■ EXERCISE ■
Whenever the word "checkbox" turns up in a line of the data below, copy that line.

(Collection entries)
== Segment start ==

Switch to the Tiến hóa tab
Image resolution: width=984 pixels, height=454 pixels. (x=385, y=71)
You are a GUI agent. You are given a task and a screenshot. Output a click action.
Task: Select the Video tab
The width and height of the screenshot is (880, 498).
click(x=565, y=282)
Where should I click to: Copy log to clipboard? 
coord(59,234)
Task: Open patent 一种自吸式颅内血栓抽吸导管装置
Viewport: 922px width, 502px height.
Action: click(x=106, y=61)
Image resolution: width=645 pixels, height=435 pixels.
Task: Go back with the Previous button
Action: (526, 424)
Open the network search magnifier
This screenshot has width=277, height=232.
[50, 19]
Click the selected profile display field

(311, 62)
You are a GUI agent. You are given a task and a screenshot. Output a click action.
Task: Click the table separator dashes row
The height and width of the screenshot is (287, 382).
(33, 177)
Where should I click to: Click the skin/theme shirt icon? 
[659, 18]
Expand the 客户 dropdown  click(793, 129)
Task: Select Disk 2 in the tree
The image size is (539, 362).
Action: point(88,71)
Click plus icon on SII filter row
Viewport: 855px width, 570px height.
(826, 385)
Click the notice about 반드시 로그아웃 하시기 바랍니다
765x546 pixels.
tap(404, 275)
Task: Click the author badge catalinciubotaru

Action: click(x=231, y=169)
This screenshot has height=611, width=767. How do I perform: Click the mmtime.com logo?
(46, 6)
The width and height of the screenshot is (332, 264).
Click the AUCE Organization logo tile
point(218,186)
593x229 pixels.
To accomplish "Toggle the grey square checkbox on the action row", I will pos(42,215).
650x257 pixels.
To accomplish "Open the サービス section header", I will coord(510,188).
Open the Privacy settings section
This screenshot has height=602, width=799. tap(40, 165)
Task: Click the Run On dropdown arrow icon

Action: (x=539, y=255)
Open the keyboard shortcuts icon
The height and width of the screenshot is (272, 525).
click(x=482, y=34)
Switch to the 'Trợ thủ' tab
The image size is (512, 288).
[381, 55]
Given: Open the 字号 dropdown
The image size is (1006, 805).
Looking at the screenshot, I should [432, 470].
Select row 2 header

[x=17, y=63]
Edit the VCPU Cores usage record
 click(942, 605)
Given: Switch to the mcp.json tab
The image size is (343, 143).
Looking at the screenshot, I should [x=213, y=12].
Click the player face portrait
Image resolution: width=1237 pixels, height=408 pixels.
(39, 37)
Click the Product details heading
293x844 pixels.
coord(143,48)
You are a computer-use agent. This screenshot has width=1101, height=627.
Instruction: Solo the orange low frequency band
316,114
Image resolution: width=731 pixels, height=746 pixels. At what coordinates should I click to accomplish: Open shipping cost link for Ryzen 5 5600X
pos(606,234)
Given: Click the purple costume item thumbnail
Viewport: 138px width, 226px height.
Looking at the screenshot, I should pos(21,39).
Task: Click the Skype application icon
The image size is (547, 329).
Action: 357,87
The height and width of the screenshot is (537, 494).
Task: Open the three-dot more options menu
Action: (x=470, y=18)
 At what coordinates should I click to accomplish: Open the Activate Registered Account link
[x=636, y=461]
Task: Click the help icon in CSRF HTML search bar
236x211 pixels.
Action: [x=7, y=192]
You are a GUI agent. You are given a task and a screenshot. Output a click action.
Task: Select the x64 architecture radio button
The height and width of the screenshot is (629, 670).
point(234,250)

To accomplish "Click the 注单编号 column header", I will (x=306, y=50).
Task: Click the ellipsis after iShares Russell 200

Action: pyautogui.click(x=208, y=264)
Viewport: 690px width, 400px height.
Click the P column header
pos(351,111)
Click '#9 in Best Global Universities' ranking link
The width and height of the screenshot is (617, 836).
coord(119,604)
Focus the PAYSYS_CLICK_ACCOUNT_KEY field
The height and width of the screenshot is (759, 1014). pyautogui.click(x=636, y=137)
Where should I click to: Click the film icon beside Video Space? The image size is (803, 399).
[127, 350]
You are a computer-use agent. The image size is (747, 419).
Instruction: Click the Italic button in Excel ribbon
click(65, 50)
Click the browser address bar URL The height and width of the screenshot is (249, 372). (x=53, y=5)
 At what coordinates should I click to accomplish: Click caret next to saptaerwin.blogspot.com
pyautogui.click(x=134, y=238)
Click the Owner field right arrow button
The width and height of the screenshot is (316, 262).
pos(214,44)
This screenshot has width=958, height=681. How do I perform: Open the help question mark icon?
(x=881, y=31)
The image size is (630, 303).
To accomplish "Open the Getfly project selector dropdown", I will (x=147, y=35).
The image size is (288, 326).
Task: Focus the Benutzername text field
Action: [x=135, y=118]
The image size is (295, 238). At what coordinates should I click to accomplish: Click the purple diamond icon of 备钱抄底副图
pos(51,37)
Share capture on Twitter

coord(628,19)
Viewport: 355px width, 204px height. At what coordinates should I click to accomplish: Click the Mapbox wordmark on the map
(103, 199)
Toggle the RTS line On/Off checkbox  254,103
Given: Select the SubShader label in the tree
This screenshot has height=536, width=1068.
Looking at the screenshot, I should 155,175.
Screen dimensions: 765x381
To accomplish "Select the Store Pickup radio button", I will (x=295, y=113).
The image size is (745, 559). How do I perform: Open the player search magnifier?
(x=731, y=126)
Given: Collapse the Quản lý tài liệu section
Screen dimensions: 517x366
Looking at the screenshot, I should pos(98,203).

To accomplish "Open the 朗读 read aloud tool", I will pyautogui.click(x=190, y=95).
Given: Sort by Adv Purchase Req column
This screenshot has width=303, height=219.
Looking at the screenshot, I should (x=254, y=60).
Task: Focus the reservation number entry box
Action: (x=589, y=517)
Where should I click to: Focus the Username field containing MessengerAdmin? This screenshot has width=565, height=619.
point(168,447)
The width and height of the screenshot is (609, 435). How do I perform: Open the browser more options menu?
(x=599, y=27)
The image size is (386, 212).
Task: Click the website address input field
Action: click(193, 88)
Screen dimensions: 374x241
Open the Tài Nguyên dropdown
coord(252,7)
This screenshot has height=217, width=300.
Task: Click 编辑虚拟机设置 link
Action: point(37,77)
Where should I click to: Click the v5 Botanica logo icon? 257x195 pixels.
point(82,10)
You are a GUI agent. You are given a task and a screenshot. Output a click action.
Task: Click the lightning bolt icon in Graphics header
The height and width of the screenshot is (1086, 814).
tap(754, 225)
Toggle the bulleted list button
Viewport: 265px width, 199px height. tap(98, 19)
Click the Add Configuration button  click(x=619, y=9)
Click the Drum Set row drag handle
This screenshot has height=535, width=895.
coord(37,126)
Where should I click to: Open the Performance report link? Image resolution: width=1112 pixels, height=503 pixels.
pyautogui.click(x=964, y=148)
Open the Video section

== Segment end ==

■ WRITTEN ANSWER ■
To accomplish "Toggle the grey square checkbox on the action row", I will pos(42,215).
Toggle the RTS line On/Off checkbox  254,103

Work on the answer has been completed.